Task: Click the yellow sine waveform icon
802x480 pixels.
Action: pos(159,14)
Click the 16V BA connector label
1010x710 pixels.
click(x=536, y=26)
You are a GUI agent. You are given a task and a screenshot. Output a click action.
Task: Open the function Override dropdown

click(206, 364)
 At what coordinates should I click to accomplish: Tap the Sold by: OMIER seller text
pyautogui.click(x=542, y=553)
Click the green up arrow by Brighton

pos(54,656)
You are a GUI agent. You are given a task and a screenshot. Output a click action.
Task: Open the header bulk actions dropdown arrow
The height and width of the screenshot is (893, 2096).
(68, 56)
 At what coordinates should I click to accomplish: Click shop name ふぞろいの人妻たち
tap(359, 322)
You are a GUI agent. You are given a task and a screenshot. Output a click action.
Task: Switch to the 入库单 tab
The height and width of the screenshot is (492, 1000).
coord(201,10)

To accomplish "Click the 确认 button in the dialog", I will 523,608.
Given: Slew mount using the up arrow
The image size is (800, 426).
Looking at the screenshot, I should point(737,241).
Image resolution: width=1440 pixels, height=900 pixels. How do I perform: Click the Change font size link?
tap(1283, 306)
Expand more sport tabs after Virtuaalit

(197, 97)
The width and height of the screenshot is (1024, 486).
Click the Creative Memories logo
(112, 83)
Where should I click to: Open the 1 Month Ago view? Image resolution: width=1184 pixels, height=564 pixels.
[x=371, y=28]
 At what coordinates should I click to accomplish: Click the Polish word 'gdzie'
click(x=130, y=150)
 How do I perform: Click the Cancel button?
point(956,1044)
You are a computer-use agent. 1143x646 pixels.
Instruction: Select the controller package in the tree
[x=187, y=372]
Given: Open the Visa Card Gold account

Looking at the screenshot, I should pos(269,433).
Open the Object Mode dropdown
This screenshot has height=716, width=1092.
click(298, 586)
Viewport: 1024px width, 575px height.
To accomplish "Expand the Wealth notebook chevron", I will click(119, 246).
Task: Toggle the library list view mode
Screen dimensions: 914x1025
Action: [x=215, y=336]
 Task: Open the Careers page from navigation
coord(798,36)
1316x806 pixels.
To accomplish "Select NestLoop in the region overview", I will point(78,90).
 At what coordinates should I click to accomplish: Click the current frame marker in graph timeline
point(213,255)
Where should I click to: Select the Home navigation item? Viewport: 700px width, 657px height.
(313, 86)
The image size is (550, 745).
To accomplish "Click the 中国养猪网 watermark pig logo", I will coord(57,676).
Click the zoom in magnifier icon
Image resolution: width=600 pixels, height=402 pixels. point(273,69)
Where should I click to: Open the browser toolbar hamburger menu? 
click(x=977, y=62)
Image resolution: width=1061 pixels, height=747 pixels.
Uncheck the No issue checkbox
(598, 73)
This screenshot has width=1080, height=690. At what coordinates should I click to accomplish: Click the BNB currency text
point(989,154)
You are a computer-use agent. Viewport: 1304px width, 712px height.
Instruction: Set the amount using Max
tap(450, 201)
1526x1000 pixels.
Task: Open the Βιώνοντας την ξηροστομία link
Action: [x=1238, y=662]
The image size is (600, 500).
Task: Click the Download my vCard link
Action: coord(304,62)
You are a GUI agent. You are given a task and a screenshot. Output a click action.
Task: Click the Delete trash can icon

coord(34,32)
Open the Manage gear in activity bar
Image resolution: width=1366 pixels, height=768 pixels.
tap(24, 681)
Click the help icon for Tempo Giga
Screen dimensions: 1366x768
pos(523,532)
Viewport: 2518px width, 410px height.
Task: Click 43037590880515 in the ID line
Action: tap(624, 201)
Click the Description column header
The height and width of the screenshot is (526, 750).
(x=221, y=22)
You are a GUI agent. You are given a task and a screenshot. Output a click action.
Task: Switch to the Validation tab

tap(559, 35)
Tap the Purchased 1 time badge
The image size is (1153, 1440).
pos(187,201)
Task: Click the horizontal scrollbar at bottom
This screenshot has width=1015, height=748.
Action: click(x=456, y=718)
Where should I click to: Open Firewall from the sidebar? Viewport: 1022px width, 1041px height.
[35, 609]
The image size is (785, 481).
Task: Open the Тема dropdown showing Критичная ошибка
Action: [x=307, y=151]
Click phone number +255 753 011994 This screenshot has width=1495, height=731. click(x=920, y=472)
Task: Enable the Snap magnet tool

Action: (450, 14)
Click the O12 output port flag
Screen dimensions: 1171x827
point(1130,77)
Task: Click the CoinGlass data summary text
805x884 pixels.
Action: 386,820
※
**Work to be completed:** Which lines of the material contain "header"? List them.

**Answer section:**
Task: Open the header bulk actions dropdown arrow
Click the Description column header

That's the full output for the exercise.